Dans le cas où les inégalités a  (0<a<1)sont suffisament importantes et où le cout c (0<c<1) de la révolution n’est pas trop fort (donc a>c), le peuple a rationnellement intérêt à faire la révolution. Anticipant cela, il est alors dans l’intérêt des élites de faire des concessions au peuple, notamment en augmentant le taux de taxation qui engendrera mécaniquement une redistribution du revenu des riches vers les pauvres. Sous certaines hypothèses, on peut montrer qu’il existe un taux T* tel qu’il rend indifférent le peuple entre faire la révolution et laisser en place le régime. C’est ici qu’intervient le problème de la crédibilité : en fixant un certain taux de taxation, les élites peuvent dissuader le peuple de faire la révolution en t. Mais que va-t-il se passer en t+1 ? Comme le régime n’a pas changé, le peuple n’a aucune raison de croire que les élites ne vont pas revenir en arrière et remettre le niveau des taxes à zéro.

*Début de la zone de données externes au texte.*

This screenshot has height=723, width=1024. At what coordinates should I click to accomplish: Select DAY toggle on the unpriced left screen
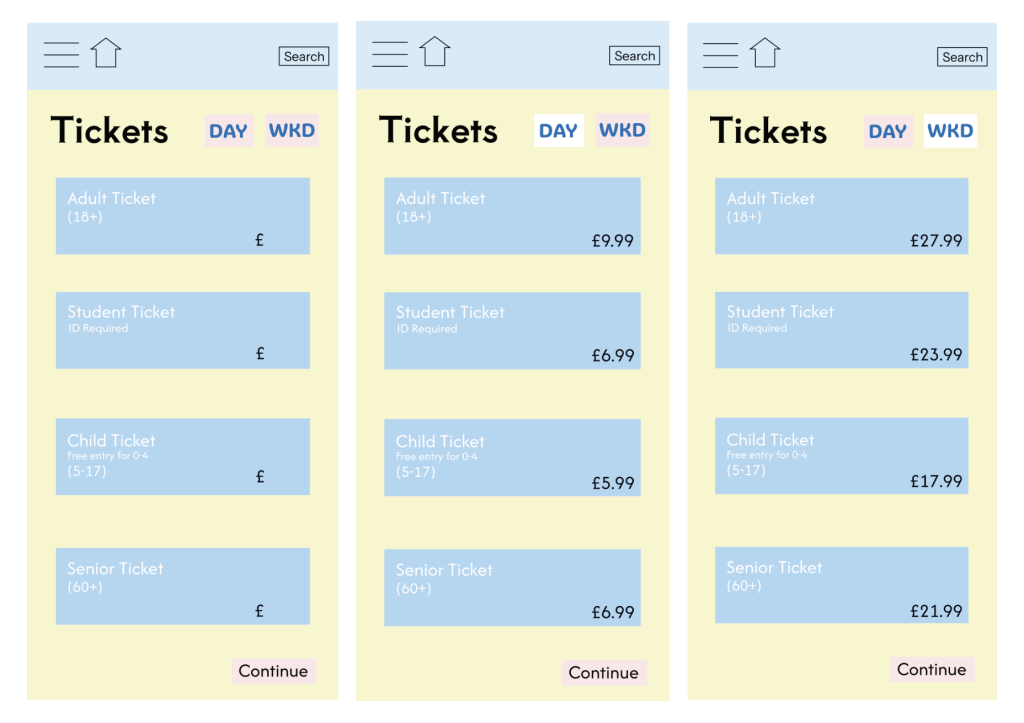(x=228, y=131)
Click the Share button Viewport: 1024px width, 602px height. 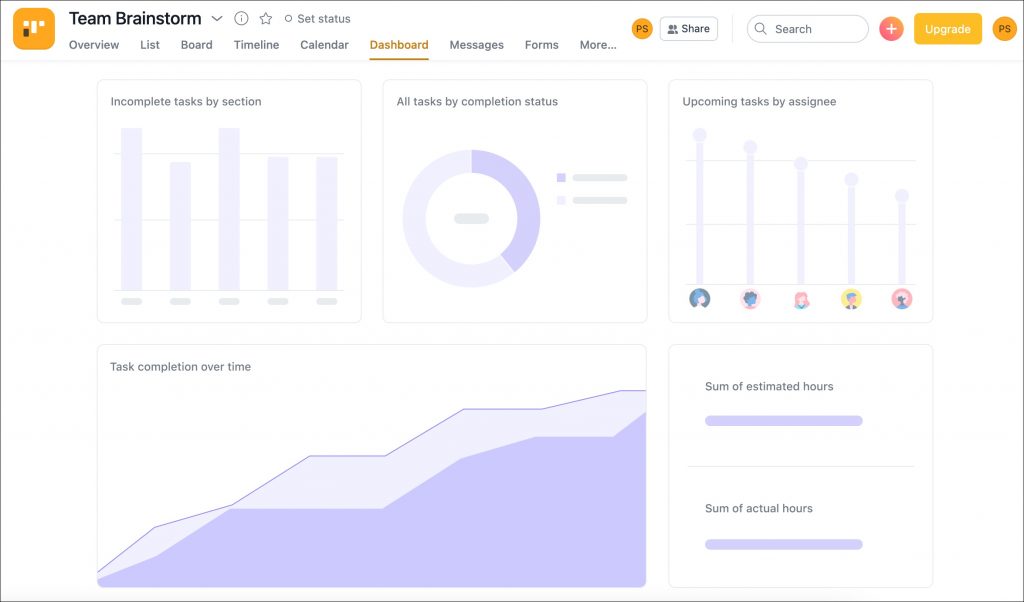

Le problème pour les élites est que, même s’ils sont de bonne foi, ils n’ont aucun moyen de promettre de manière crédible qu’ils maintiendront le niveau des taxes. En conséquence, leurs concessions peuvent s’avérer insuffisante pour prévenir la révolution. Il reste alors une seule solution aux élites : transformer les institutions politiques et donner le pouvoir au peuple; en d’autre terme, instaurer la démocratie. En démocratie, c’est au peuple (plus exactement à l’élécteur médiant) qu’il revient de fixer le taux de taxation. Comme l’électeur médian fait partie des pauvres, ce taux sera forcément plus élevé qu’en dictature. Mais en donnant le pouvoir au peuple, les élites parviennent ici à rendre leur engagement crédible et donc à éviter la révolution. En se liant les mains, les élites parviennent ainsi à sauver leur peau.    

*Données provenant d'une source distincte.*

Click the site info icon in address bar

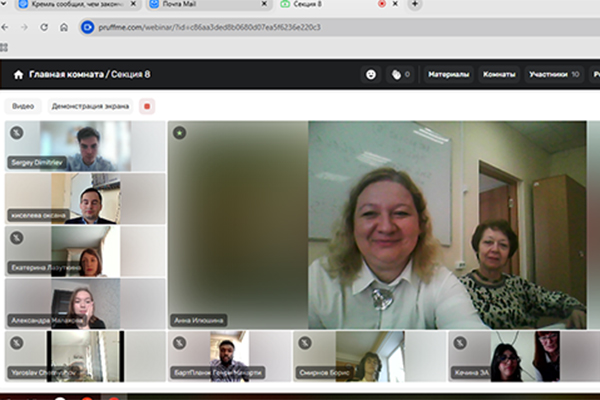[87, 27]
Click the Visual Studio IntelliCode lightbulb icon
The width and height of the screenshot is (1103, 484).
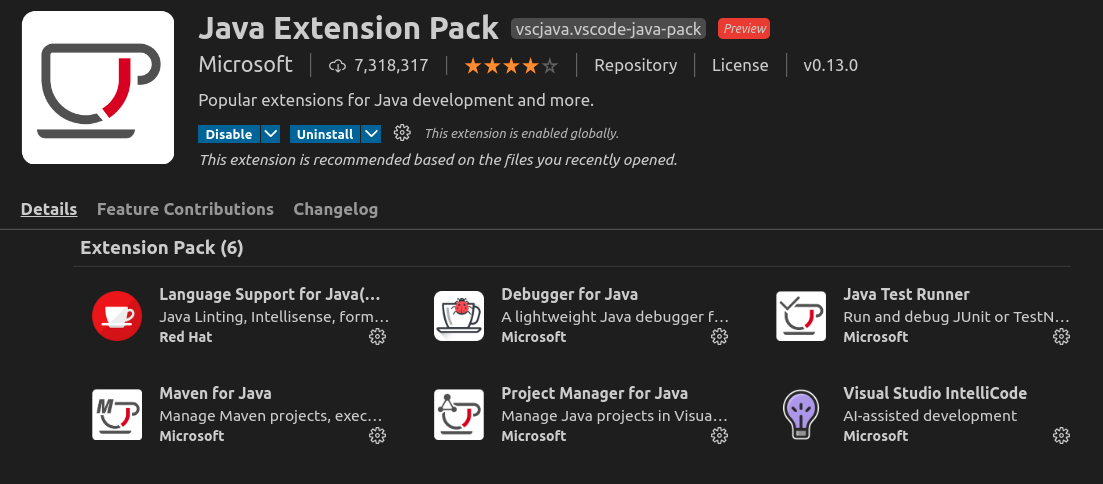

Bien entendu, le déroulement du jeu dépend de la valeur des différents paramètres, notamment a et c. Notamment, Acemoglu et Robinson montrent que :

* quand le coût de la révolution est trop élevé par rapport aux inégalités (a<c), la menace de révolution n’est pas crédible et les élites maintiennent les taxes à 0.

* si a>c mais que c reste relativement élevé, il existe un taux T* de taxation qui permet aux élites d’éviter la révolution sans démocratiser.

* Quand c est faible, les élites sont contraints de démocratiser pour rendre leurs engagements crédibles.

* Quand les inégalités sont très importantes, de sorte que le peuple est plus intéressé par la révolution que par la démocratie, alors les élites ne peuvent rien faire… sauf si l’on introduit la possibilité d’une repression par le pouvoir : on constate alors que la démocratisation est fonction non-monotone du degré d’inégalité dans une société. Quand les inégalités sont trop faibles ou trop fortes, il n’y aura pas démocratisation car soit le peuple n’aura pas intérêt à faire la révolution, soit le pouvoir aura intérêt à la réprimer.

Le point intéressant ici, par rapport à l’exemple de la chasse au cerf, est que la création de la contrainte est expliquée de manière endogène par le modèle. Dans la chasse au cerf, il faut recourir à un argument ad hoc pour expliquer la création de la société de chasse. Acemoglu et Robinson parviennent quant à eux à intégrer dans leur modèle la création volontaire de cette contrainte.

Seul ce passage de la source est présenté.